| What the task requires |
Having found the line containing "Task: Select the active Posts tab" in the data below, reproduce that line and each one after it to the end, exactly, and include nothing else.

| Data supplied |

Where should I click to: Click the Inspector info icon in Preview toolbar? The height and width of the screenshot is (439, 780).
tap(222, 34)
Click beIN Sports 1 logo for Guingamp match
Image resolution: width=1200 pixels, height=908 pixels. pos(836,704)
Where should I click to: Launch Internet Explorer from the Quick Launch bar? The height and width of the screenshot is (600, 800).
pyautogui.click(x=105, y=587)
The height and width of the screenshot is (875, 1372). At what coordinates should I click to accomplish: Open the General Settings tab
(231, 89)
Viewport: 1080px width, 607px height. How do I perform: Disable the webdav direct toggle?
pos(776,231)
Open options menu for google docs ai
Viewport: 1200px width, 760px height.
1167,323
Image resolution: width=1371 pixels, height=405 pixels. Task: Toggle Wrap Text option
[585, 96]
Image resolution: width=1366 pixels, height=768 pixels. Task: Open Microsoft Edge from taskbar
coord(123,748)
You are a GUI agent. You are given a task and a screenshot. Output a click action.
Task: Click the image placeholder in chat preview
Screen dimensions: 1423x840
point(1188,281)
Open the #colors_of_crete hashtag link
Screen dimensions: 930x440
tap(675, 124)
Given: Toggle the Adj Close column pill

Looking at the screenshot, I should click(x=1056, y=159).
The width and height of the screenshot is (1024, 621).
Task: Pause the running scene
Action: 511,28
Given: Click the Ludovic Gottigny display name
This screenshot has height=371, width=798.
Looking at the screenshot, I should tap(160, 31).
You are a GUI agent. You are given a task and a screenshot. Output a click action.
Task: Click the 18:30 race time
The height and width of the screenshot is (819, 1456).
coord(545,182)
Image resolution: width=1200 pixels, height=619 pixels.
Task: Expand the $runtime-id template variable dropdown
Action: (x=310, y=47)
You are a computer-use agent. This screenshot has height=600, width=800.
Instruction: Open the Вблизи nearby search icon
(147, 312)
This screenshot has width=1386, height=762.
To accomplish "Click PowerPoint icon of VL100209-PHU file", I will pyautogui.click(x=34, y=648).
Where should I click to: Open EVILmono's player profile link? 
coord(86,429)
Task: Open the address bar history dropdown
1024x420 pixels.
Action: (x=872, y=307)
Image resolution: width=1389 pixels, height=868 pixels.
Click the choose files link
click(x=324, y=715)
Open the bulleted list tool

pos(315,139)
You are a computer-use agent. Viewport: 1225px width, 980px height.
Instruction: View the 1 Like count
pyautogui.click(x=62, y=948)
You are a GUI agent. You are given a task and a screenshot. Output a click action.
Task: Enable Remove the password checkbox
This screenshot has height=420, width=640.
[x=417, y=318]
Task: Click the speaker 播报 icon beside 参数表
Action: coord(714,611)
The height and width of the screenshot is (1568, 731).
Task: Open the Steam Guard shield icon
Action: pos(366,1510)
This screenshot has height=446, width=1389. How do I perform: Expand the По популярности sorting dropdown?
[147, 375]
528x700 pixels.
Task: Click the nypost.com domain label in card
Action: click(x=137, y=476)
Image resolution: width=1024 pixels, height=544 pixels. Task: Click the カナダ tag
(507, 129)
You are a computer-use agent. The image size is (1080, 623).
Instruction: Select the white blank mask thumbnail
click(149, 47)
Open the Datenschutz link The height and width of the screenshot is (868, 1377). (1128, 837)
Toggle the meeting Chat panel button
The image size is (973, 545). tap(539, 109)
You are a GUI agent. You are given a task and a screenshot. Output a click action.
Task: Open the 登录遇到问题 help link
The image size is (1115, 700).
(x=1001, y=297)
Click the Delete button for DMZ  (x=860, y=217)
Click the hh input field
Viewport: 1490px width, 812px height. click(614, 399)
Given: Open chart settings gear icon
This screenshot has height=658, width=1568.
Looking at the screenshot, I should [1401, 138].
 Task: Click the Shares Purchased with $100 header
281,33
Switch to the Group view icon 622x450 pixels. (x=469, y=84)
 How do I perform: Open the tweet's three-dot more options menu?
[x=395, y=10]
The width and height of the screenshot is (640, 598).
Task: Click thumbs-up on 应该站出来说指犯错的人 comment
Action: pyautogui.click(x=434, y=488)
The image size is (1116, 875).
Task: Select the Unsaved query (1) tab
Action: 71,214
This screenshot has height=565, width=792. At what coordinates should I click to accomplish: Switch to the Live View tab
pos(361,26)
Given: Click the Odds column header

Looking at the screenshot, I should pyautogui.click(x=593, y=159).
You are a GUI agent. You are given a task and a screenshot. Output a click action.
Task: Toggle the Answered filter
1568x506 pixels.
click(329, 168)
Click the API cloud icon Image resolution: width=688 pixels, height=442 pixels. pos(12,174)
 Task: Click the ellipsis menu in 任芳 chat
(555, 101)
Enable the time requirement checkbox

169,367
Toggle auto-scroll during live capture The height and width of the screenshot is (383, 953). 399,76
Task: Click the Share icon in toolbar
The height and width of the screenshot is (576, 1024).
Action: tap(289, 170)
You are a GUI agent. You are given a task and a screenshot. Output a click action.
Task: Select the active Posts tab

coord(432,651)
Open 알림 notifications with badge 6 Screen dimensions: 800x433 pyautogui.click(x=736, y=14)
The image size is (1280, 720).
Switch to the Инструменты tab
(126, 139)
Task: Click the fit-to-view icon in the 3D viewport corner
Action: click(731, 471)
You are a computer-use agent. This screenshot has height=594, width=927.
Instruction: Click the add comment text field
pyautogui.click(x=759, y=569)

| Response box |
Task: Select the active Posts tab

coord(432,651)
Open 알림 notifications with badge 6 Screen dimensions: 800x433 pyautogui.click(x=736, y=14)
The image size is (1280, 720).
Switch to the Инструменты tab
(126, 139)
Task: Click the fit-to-view icon in the 3D viewport corner
Action: click(731, 471)
You are a computer-use agent. This screenshot has height=594, width=927.
Instruction: Click the add comment text field
pyautogui.click(x=759, y=569)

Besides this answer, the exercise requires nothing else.